Referring to FIG. 5, the black image may be sequentially represented for pixel lines because the high-level power supply voltage EVDD is cut off in the black period Tbk. In other words, the display panel may include the first pixel line including first pixels and the second pixel line including second pixels adjacent to the first pixels. In this case, a timing at which the high-level power supply voltage EVDD is cut off may be adjusted differently in the first pixel line and the second pixel line. Accordingly, charging interference between a black image and an input image does not occur, stable black can be represented, and a problem with respect to visibility of a bright line/dark line occurring in specific pixel lines can be solved.

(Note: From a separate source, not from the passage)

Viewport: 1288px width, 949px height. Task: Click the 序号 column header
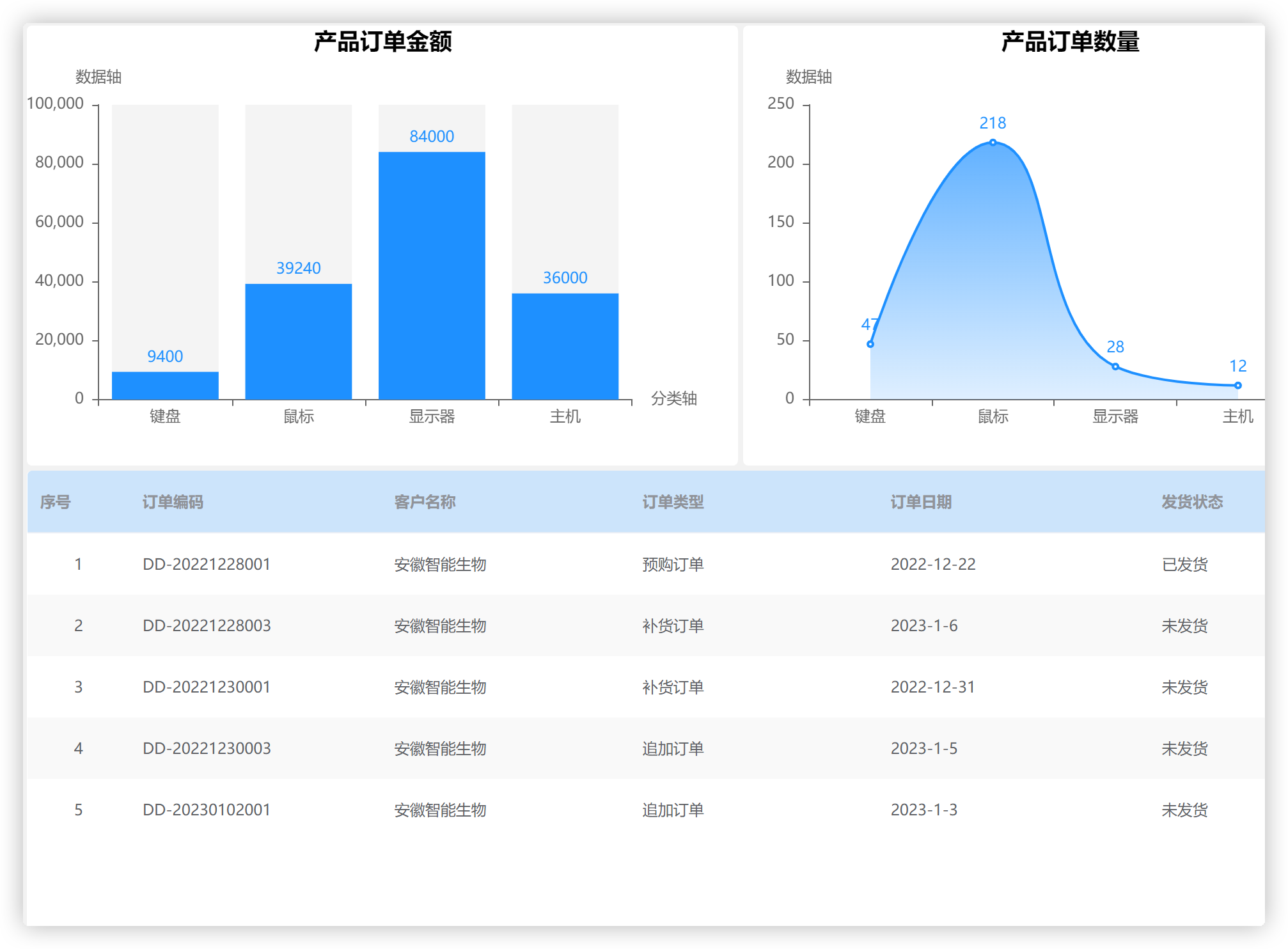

FIG. 6 is a diagram showing arrangement of the EVDD adjustment circuit 20 for turning on/off the EVDD in units of a pixel line.

Referring to FIG. 6, EVDD branch lines 18(1) to 18(m) connected to the pixels PXL may be positioned in the display area and an EVDD common line PCL connected to an EVDD supply may be positioned in the non-display area outside the display area. The EVDD common line PCL may be implemented as a short bar surrounding the display area and connected to the EVDD supply.

The EVDD branch lines 18(1) to 18(m) are connected in parallel to the EVDD common line PCL. Since the high-level power supply voltage EVDD that is a current supply source is applied from the EVDD common line PCL to the EVDD branch lines 18(1) to 18(m) in parallel, luminance deviation by location due to EVDD drop is reduced.

Referring to FIG. 6, the EVDD adjustment circuit 20 may be positioned in the non-display area of the display panel. The EVDD adjustment circuit 20 may include a plurality of control transistors SSW connected between the EVDD common line PCL and the EVDD branch lines 18, and a control signal generation circuit 22 that generates EVDD control signals GCON1 to GCONm to be applied to the gate electrodes of the control transistors SSW.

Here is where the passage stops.